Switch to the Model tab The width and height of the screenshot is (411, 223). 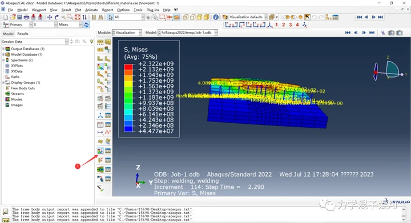tap(8, 34)
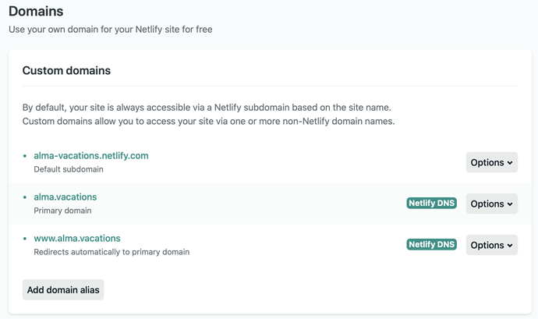Screen dimensions: 538x319
Task: Click Netlify DNS badge beside www.alma.vacations
Action: [431, 245]
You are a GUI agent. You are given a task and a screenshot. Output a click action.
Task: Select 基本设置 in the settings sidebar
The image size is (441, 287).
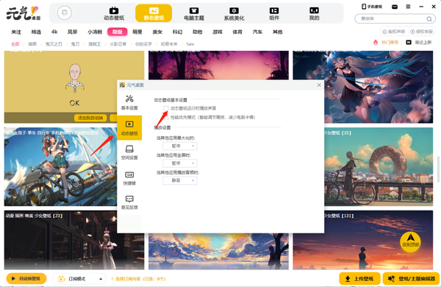[x=129, y=102]

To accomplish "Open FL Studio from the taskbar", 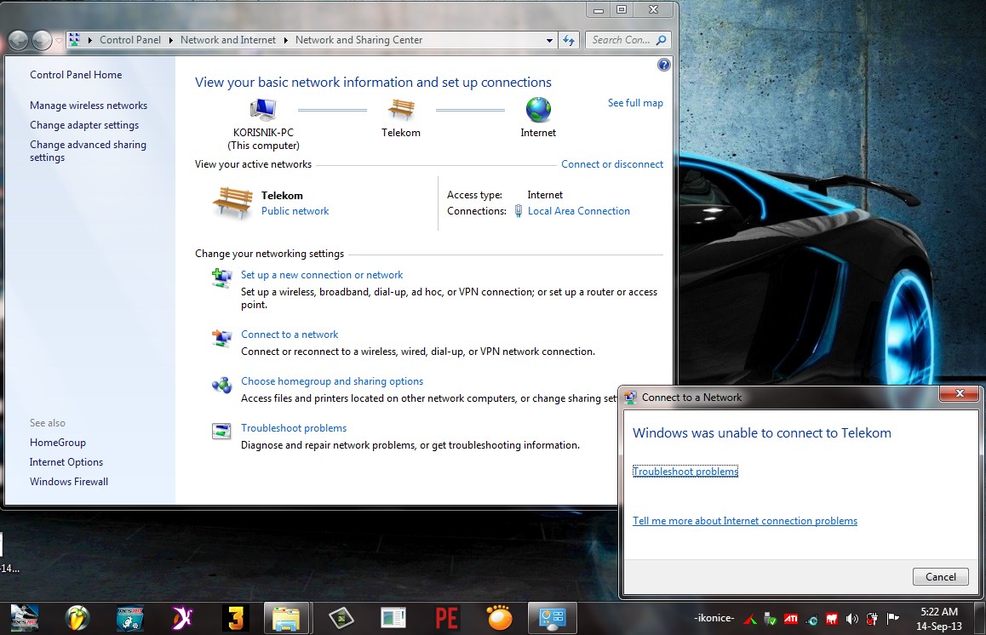I will 77,617.
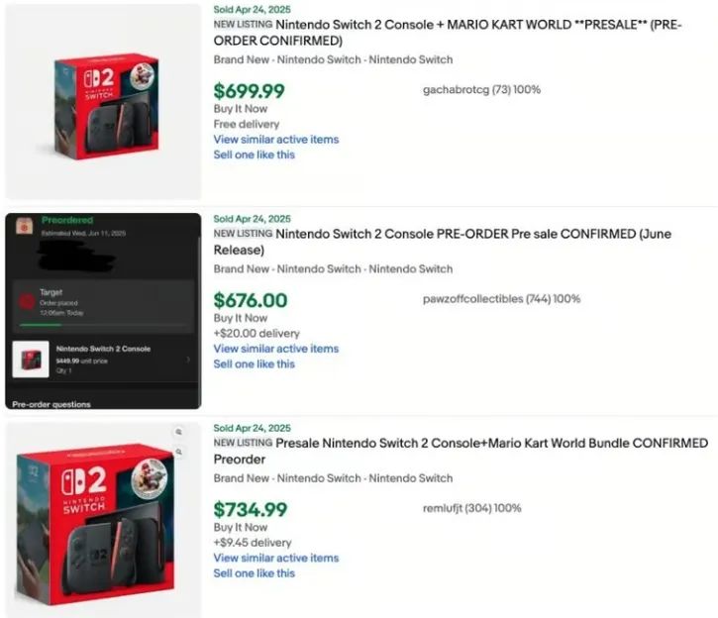This screenshot has height=618, width=718.
Task: Open the first listing's product image
Action: pos(103,101)
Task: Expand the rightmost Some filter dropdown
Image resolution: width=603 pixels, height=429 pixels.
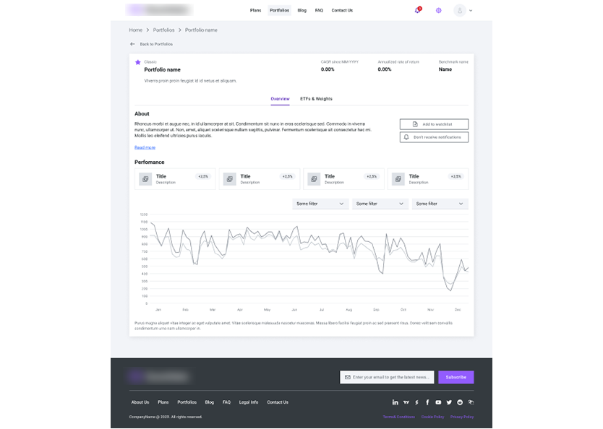Action: (x=440, y=204)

» AIM OF THE EXERCISE
All lines from the one containing "Image resolution: width=603" through the end of the data are to be written out exactly, with nothing added; skip the pictures.

» EXERCISE SOLUTION
Image resolution: width=603 pixels, height=429 pixels.
Action: (x=440, y=204)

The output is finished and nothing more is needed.